## Explore the material
A - Answer these from the article on the film Swara:
(i) On what date is Swara re-released in Colombo cinemas?
(ii) What is Narmada's profession?
(iii) What reveals that Narmada is HIV positive?
B - Pick up the article on the film Swara after its last sentence and keep writing.

## Page text
■ ■ ■ ■ ■

Natasha de Rosayro
Internationally acclaimed actress and producer Nita Fernando’s “Swara” (Seven Notes) is re-released in local cinemas in Colombo on 1 December 2023, coinciding with World AIDS Day 2023.
The film’s narrative is woven around the character of Narmada, an internationally celebrated, professional music composer and conductor. Her life takes a different turn after a blood test reveals she is HIV positive. Narmada’s life is a success story from every conceivable perspective, but soon, her whole world starts to crumble. Her decision to reveal her HIV status publicly puts in motion a chain of events that forces her out of her home and threatens to not only end her career but also impacts the life of her daughter and grandchild. She finds community in people from very different backgrounds to her own, but facing the same hardships as a result of their shared HIV status. Narmada chooses to fight back for herself and others like her; battling the stigma and discrimination that surrounds HIV.

■ ■ ■ ■ ■

## Data provided

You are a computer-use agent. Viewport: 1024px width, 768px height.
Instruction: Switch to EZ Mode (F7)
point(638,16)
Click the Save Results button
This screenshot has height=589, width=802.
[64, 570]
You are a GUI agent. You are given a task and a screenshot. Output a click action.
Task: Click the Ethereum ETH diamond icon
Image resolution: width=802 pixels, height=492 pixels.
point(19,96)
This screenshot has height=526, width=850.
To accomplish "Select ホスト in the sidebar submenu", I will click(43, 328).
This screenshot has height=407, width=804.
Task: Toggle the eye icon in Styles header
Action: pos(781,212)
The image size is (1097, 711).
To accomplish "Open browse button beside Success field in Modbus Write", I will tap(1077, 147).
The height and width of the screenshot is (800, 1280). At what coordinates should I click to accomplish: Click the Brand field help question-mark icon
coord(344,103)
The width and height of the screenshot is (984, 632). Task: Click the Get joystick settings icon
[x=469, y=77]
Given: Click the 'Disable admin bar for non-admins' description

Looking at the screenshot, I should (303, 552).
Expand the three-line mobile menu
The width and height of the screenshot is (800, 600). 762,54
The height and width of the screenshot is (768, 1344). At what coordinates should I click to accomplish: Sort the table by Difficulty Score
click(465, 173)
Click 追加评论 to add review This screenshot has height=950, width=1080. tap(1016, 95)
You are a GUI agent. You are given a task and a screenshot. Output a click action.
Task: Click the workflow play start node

■ ■ ■ ■ ■

## Solved problems
A -
(i) 1 December 2023
(ii) She is an internationally celebrated, professional music composer and conductor.
(iii) A blood test

B -
The narrative effectively deals with a myriad of socio-economic issues through carefully crafted characters and situations. The hardship of women caught in cycles of poverty and the particular vulnerability of gender diverse or questioning persons are tactfully handled in the script by (late) Yolanda Weerasinghe.
Directed by Sanjaya Nirmal and initially released in 2012, Swara hit the screen again after a hiatus of 12 years. At the time of its release then, the film gained high acclaim at international film festivals but wasn’t released to the local circuit due to various setbacks.
At its core, the film bears witness to the hardships that some courageous people had to battle not too long ago as they faced prejudice, ostracization, violence and various other rejections and harm when they revealed their status or were ‘exposed’ unwillingly. Recent years have seen many technological advances in the battle to end the spread of HIV such as Antiretroviral therapy (ART) – a combination of medicines, that over time and with effective adherence, suppresses HIV replication in the body to undetectable levels; thereby stopping the negative impact on the immune system and supporting the health of persons living with HIV. With proper adherence ART also stops the transmission of HIV to others by lowering the number of HIV copies to undetectable levels. This has offered a new frontier in HIV prevention or ‘Treatment as prevention’. Pre-exposure prophylaxis (or PrEP) another advancement that protects against HIV when taken as prescribed before exposure to HIV. While times have changed, the fight to inform the public of how to stay HIV-negative and end the spread and create a caring and enabling environment for people living with HIV goes on.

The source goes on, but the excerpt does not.